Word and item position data
:::::

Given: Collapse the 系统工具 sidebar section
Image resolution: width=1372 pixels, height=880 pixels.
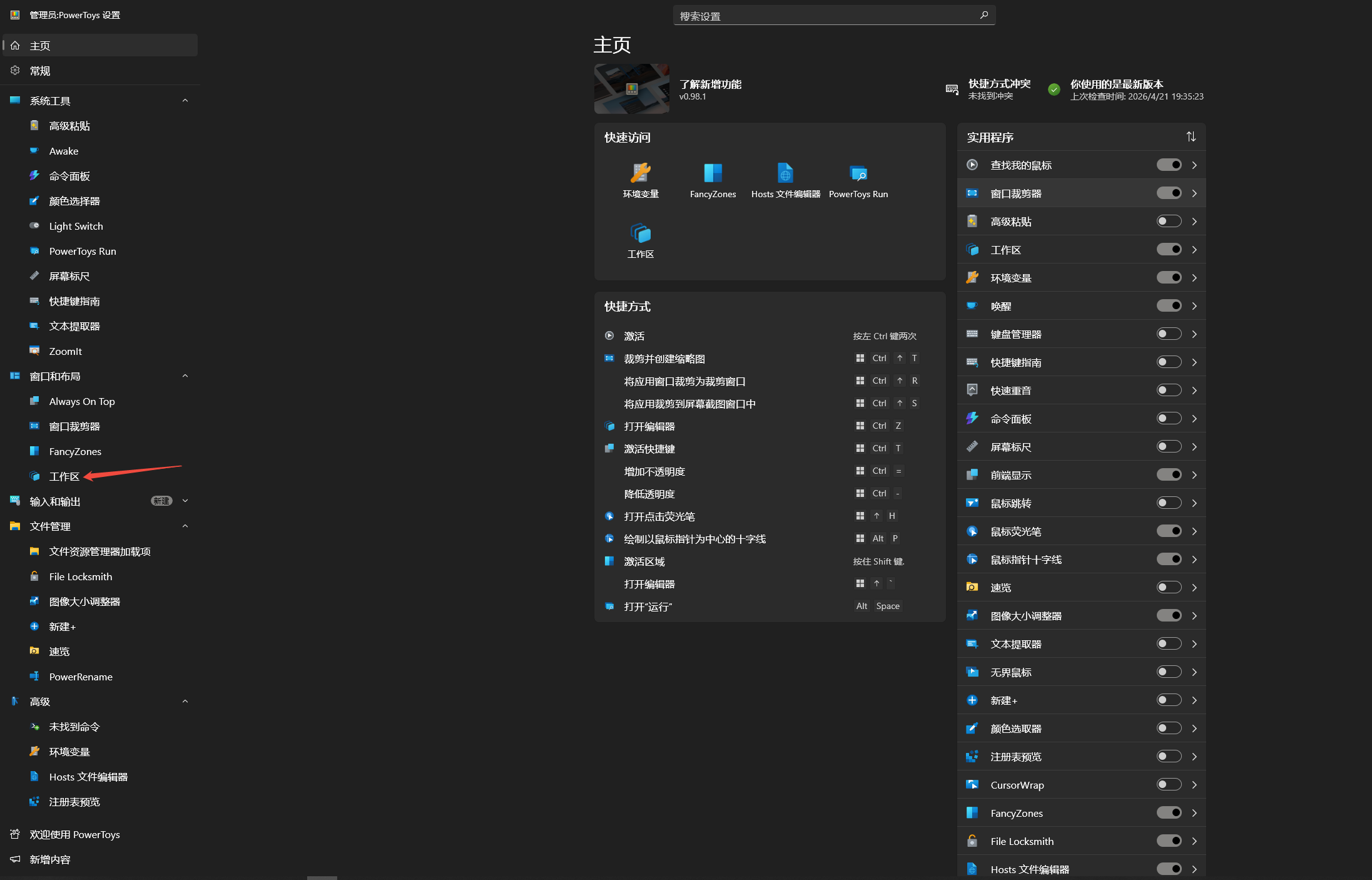Looking at the screenshot, I should click(185, 101).
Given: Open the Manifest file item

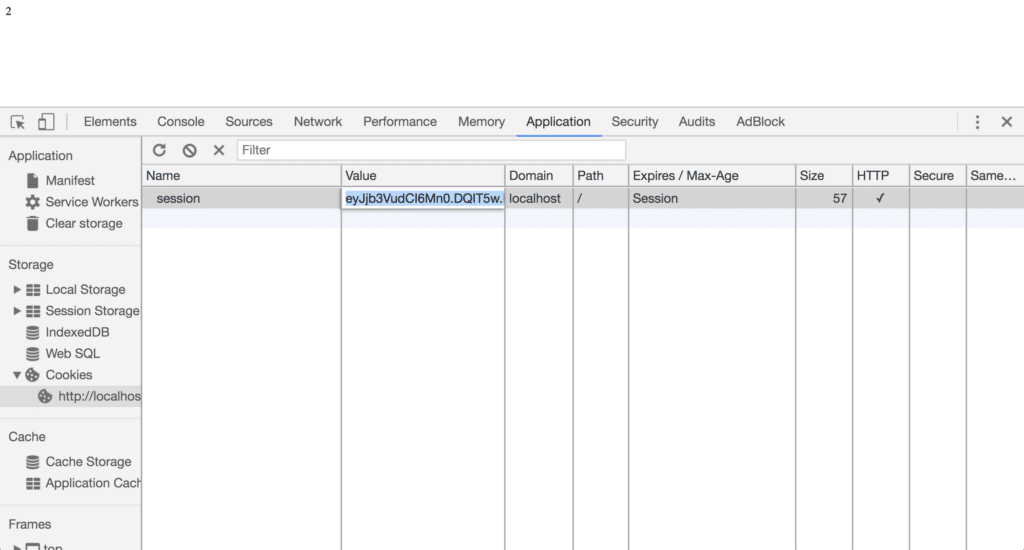Looking at the screenshot, I should pos(59,180).
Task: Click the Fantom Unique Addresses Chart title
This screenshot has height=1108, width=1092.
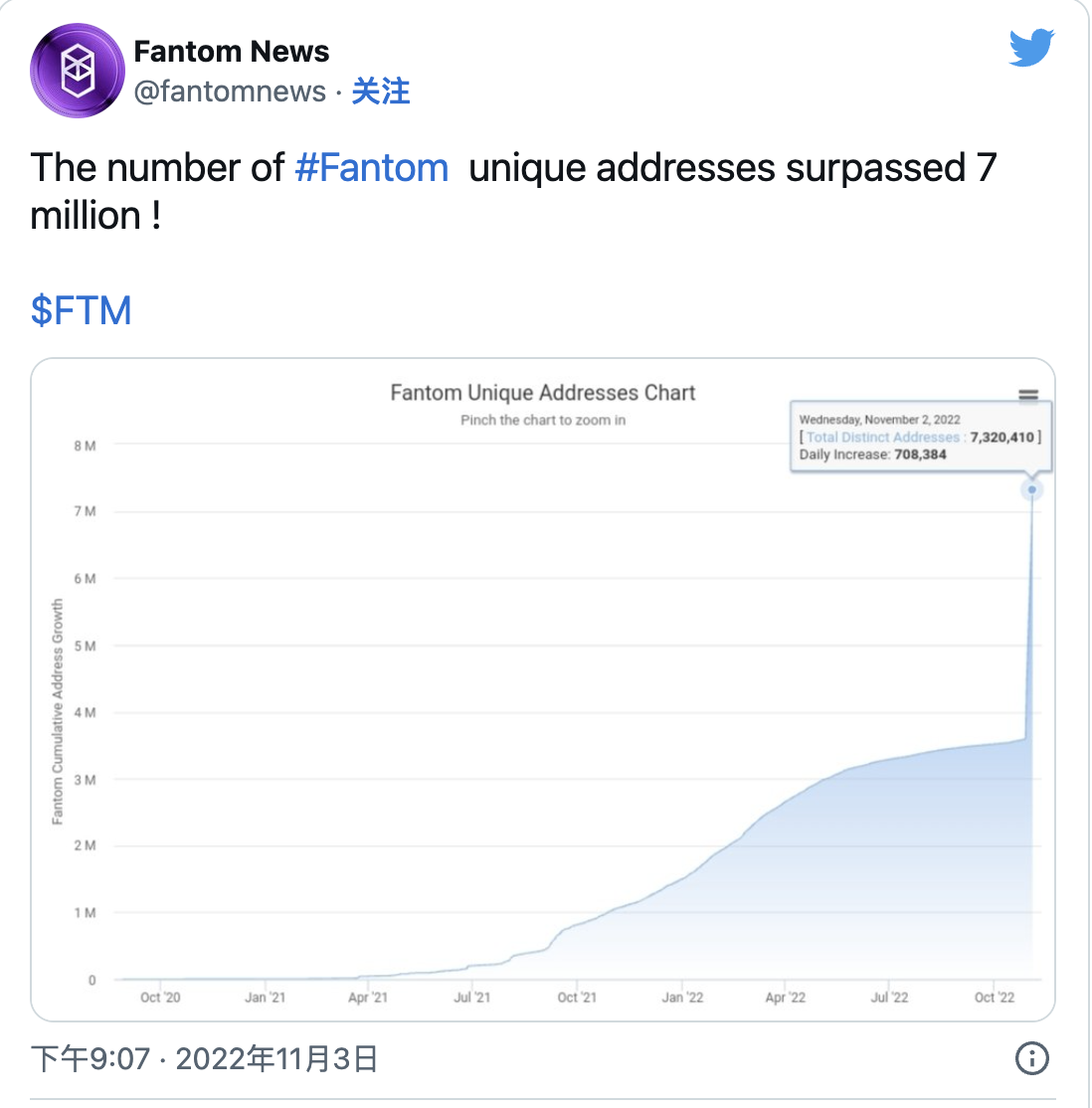Action: click(x=543, y=393)
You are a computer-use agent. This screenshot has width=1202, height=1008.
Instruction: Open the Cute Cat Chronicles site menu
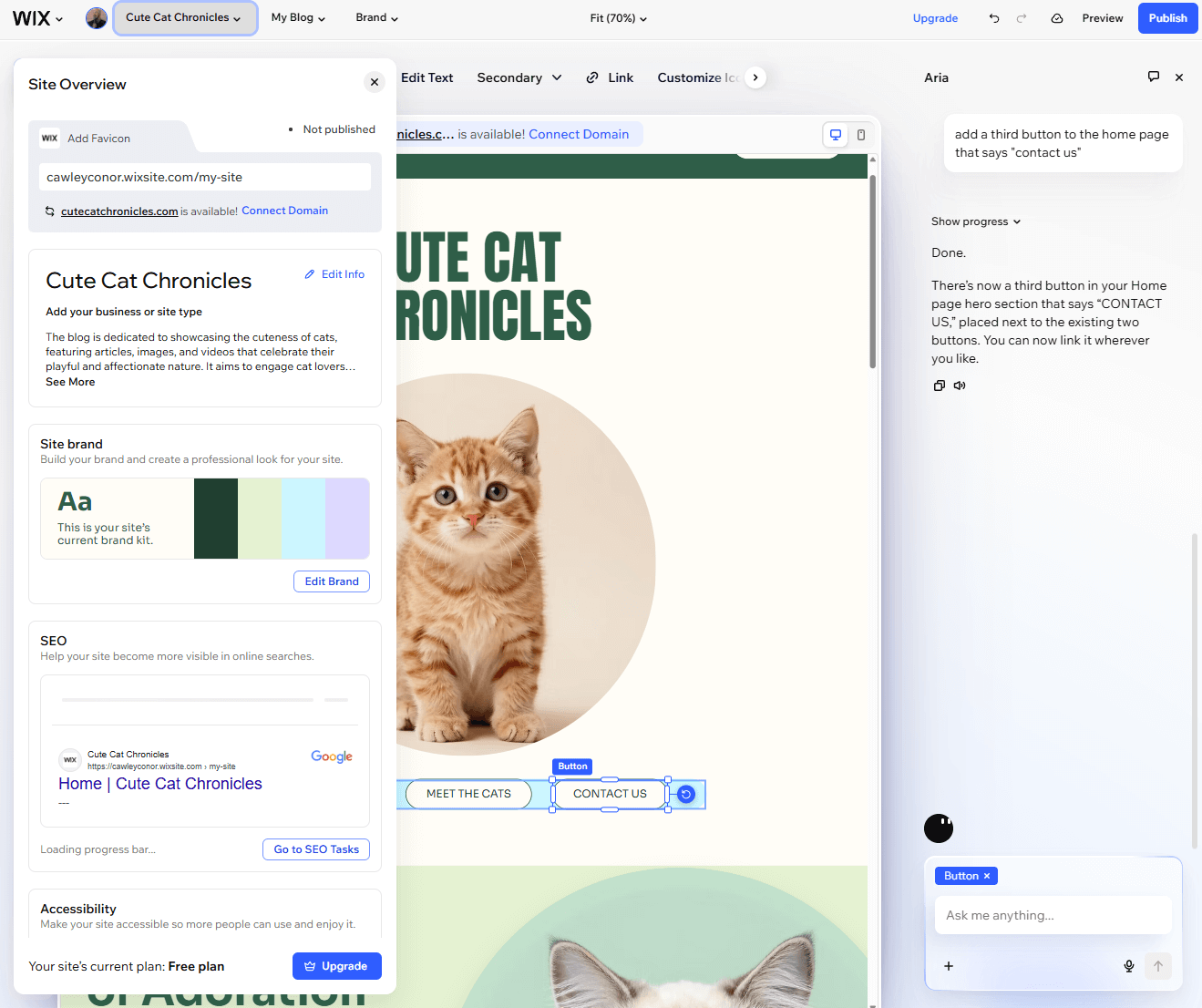[185, 17]
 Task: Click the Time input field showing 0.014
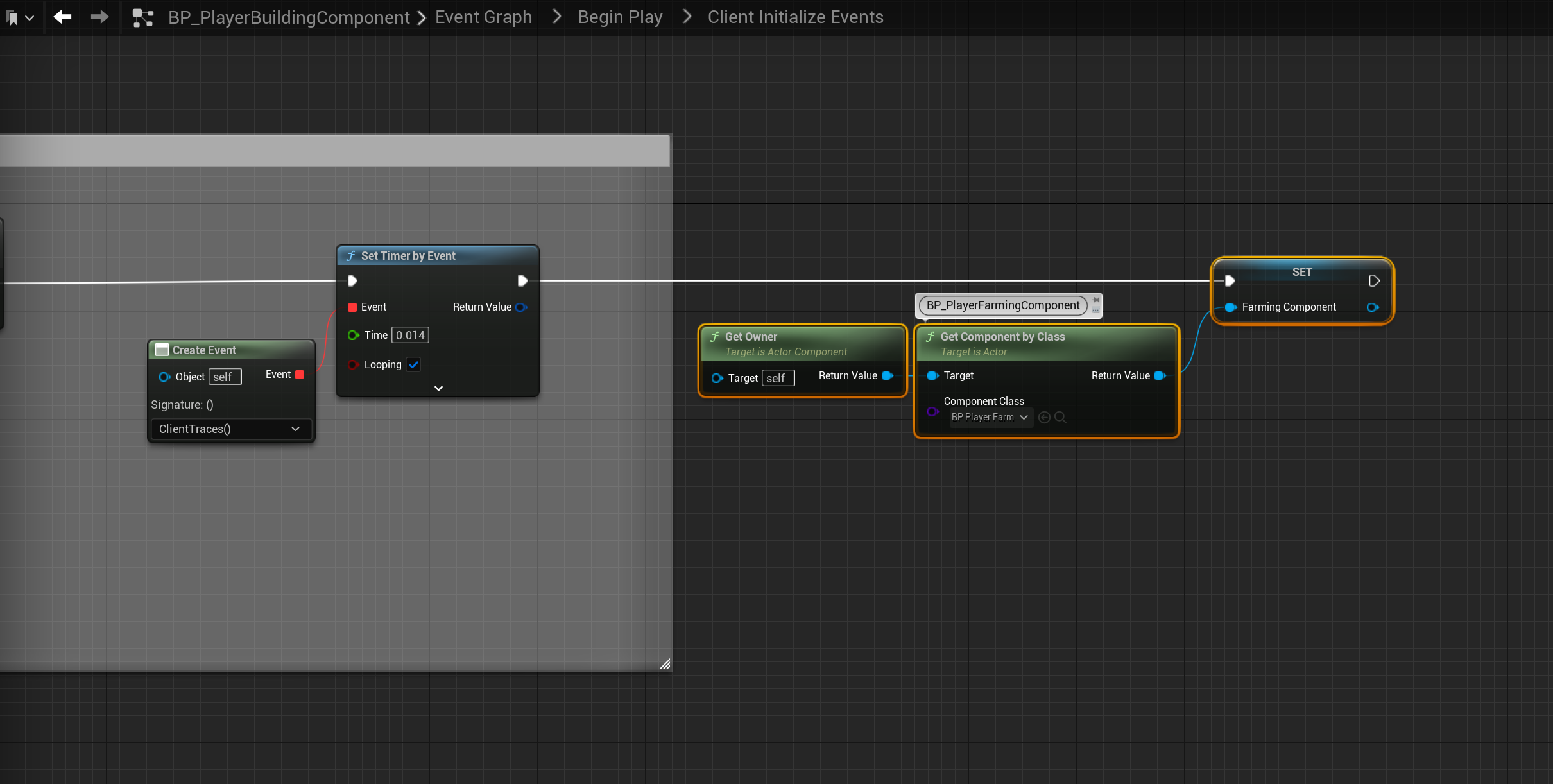click(410, 335)
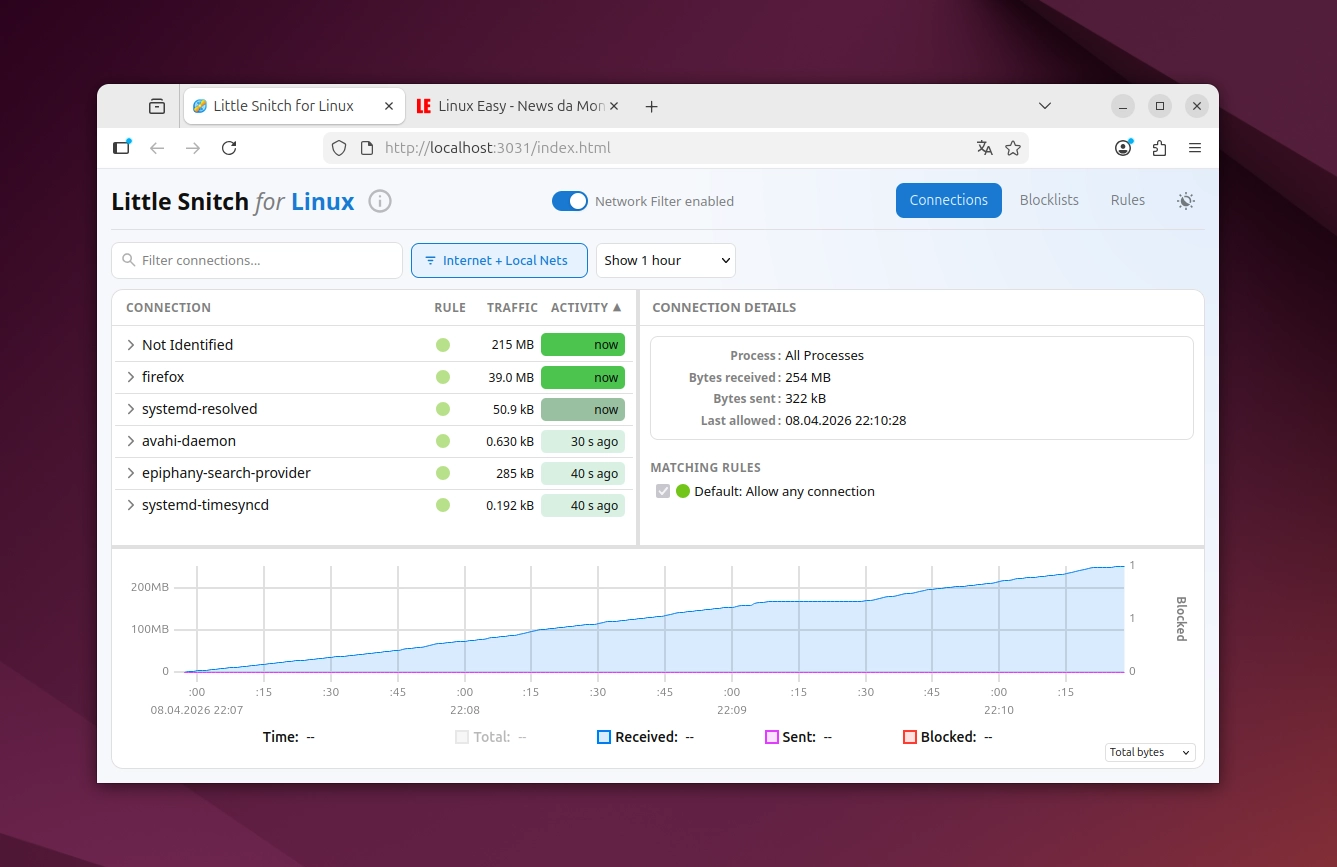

:::::

Goal
Could you return, word for word, the stretch of the rows from the line containing "Given: Open the Manifest file item" through the end of the rows, both ends included, with the pictures left out?

The completed task
Given: Open the Manifest file item

Looking at the screenshot, I should pos(59,180).
Task: Click the Fantom Unique Addresses Chart title
This screenshot has height=1108, width=1092.
Action: click(x=543, y=393)
You are a computer-use agent. This screenshot has width=1202, height=1008.
Instruction: Open the Cute Cat Chronicles site menu
[185, 17]
 Task: Click the Time input field showing 0.014
click(410, 335)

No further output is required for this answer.